Choppers drop 1/2 ton sandbags to fix broken levee

A black hawk helicopter drops off two half-ton sandbags at site of a levee breach in Plaquemines Parish A black hawk helicopter drops off two half-ton sandbags at site of a levee breach in Plaquemines Parish
ALLIANCE, LA (WVUE) -

The Louisiana National Guard is playing a critical role repairing a levee breach in Plaquemines Parish.

The levee, maintained by Conoco Phillips, is on the bayou side of LA 23 across from the refinery.

A refinery worker discovered the breach Friday afternoon while cutting grass.

Plaquemines Parish crews quickly worked to dam the breach overnight Friday, but the remote location made their efforts difficult and crews were only able to place a few half-ton bags of sand near the breach.

By Saturday afternoon the breach grew from about 20-feet wide to at least 50-feet, as the Louisiana National Guard stepped in to help, offering assistance by air.

“A huge difference, it was taking like 30 minutes or so for our crews to make the trek from the jump point to the actual breach with one or two sandbags.
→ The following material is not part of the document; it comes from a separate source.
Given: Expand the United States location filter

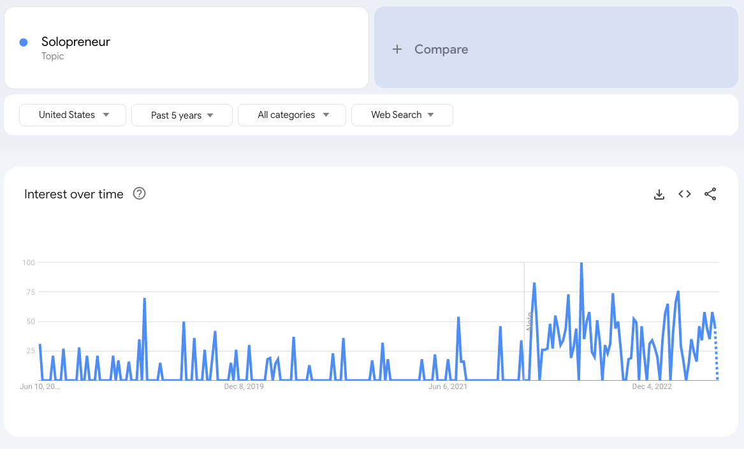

So it's helping out a bunch,” Michael Powell, a spokesperson for Plaquemines Parish, said.

Guardsmen loaded two half-ton sandbags at a location nearby and then used Black Hawk helicopters to drop the bags off every four minutes.

“It's gonna progressively get worse as the water continues to flow through the breach and the scouring of the back levee. This is not a river levee, this is a back levee event and it's very, very remote, we couldn't have done this any other way than by air,” State Representative Chris Leopold said.

It’s unclear how the breach formed, but officials said the guard would work until nightfall and then pick up their efforts first thing Sunday morning.

While water continues to flow, Parish officials are confident it won’t impact any residents.

“No one's in immediate danger, Hwy 23 is still passable, will be passable, there's no communities at stake here, it's just a broken levee and we want to make sure the water doesn't rise too much in the drainage canals it goes into,” Powell said.